### Exercise 1
In the backstory post below, what was the acupuncturist's name?
### Exercise 2
The backstory post below shows the narrator reacting with "WTF" in several situations. List each of those situations.

### Passage for review
______________________________

Okay, so in my last post about my backstory, we left off with me struggling to overcome the icy depression I’d fallen into when the creative life I’d planned for myself fell apart.
What happened next?
I was told I’d better have a baby.
I’d started eating green things by this point.
I certainly hadn’t given up sugar or crying, but since they were prime suspects in the mystery of my vanishing periods, I tried to dial them back.
I was still low and struggling to sleep but my family and Anthony got me through it. I remember him making us a strange dinner in which he mixed spaghetti into salad. He must’ve really wanted me to eat that lettuce.
I got a weekend job at a museum gift shop which, despite the manager’s habit of playing the same three punk songs on repeat, helped me remember how much I loved working in shops.
Walking the couple of miles to work helped me feel stronger and calmer, and one time I found a confused, barefoot old man who’d wandered two miles away from his hospital in his pyjamas. When I went back to the ward with him, it wasn’t entirely clear whether anyone had noticed he was missing.
And I had acupuncture every couple of weeks in an attempt to kickstart my cycle.
My acupuncturist, who looked like he’d seen some stuff in the seventies, was called Satyavadita. In addition to sticking needles into me, he generously made time to listen to me moan.
One day, our conversation went something like this:
Me: I’m so pathetic. The thought of calling my agent makes me physically ill. I’ll never work again.
Satyavadita: Well, you can feel that way if you want, but you’re lying to yourself because your life force is strong.
Me: It really doesn’t feel like that. It completely feels like I’m a hopeless, pathetic disaster.
Satyavadita: How it feels and how it is are not the same thing. I think you should seriously consider having a baby in the near future.
Satyavadita: With your type of constitutional energy, I strongly recommend it. If you don’t, it may not be possible later.
Me, on the bus home: WTF?
Me, to Anthony: WT actual F?
Me, staring into the darkness at 3am: WTF!
That night, I experienced a lightning bolt of rage. How dare he say I’d better have a baby! How dare he give me orders!
I was broke and kind of broken. Caring for an eggcupful of sea monkeys would’ve stretched my resources to the limit, let alone a child.
Plus, that was none of his business! Plus my periods had stopped!
Why did he think he could tell me what to do?
Then I came to an embarrassing realisation.
I was desperate for someone to tell me what to do.

______________________________

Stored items
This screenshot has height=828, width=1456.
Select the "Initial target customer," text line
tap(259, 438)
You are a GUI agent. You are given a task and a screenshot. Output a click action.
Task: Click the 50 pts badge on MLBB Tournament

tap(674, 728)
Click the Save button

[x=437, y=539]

______________________________

### Answer section 1
Satyavadita

### Answer section 2
On the bus home; to Anthony; staring into the darkness at 3am